With the pictures excluded, output only the lines from the one containing "The width and height of the screenshot is (1043, 568)." through the last line of the entries, unchanged.

▶ [PROVIDED RECORDS]:
══════════

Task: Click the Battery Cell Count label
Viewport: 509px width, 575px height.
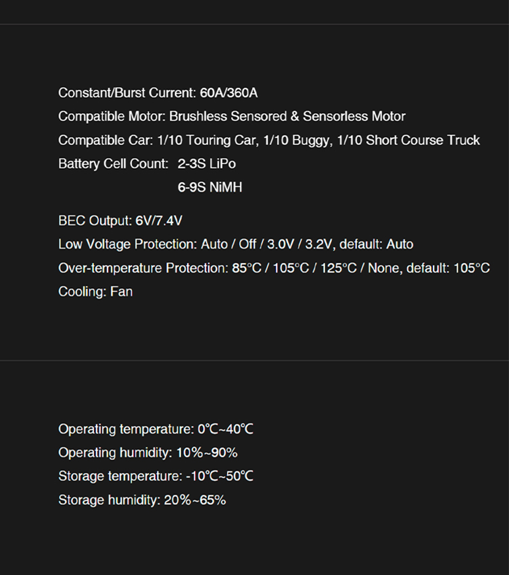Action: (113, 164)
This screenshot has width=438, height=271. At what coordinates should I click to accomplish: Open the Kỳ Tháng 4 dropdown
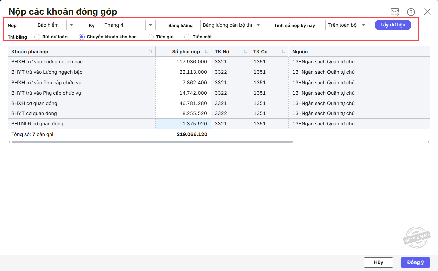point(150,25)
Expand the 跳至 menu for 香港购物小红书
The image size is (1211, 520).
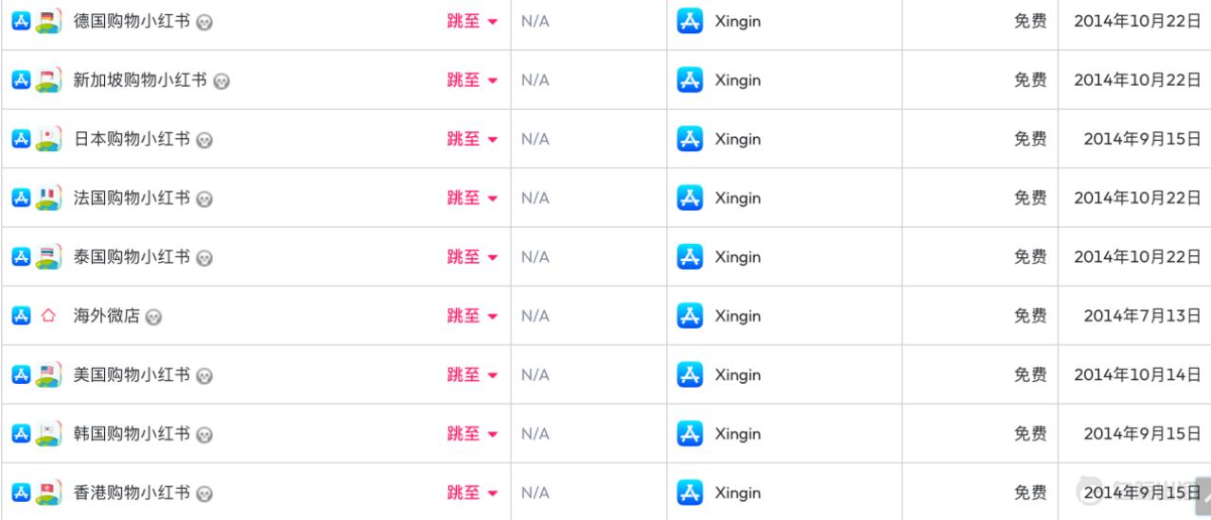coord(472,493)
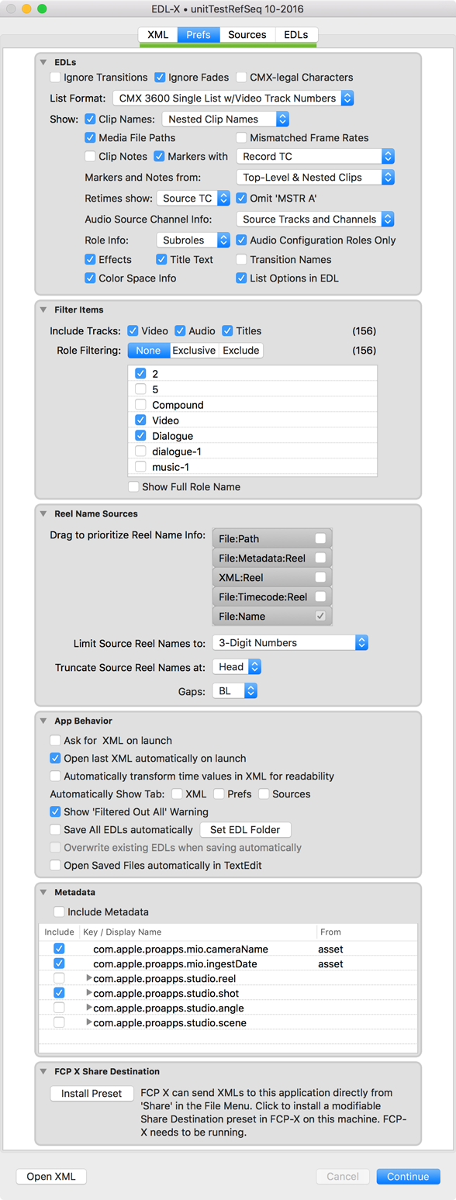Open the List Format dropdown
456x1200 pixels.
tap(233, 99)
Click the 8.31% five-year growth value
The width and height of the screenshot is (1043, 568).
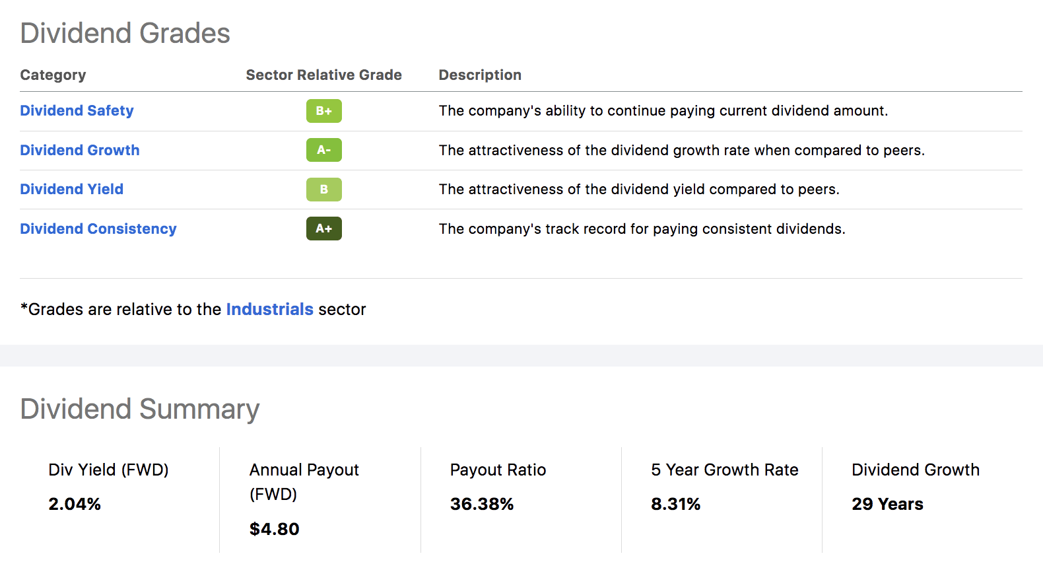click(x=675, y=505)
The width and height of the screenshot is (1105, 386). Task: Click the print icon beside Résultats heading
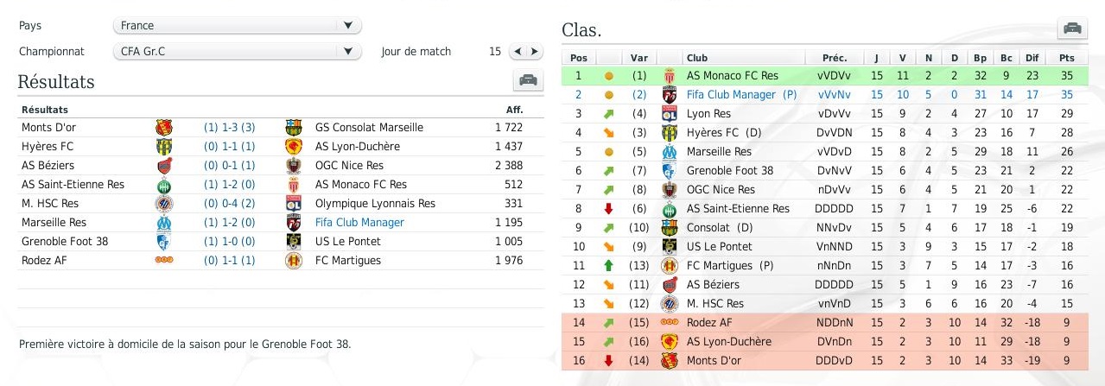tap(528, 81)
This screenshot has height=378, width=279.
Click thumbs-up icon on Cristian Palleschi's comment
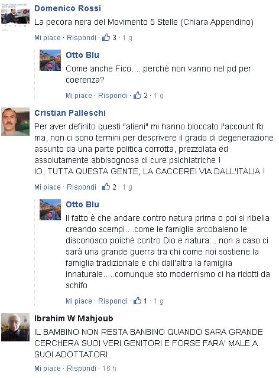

══════════

▶ [OUTPUT FOR THIS EXERCISE]:
The width and height of the screenshot is (1043, 568).
click(x=675, y=505)
The width and height of the screenshot is (1105, 386). Task: Click the print icon beside Résultats heading
tap(528, 81)
This screenshot has height=378, width=279.
Click thumbs-up icon on Cristian Palleschi's comment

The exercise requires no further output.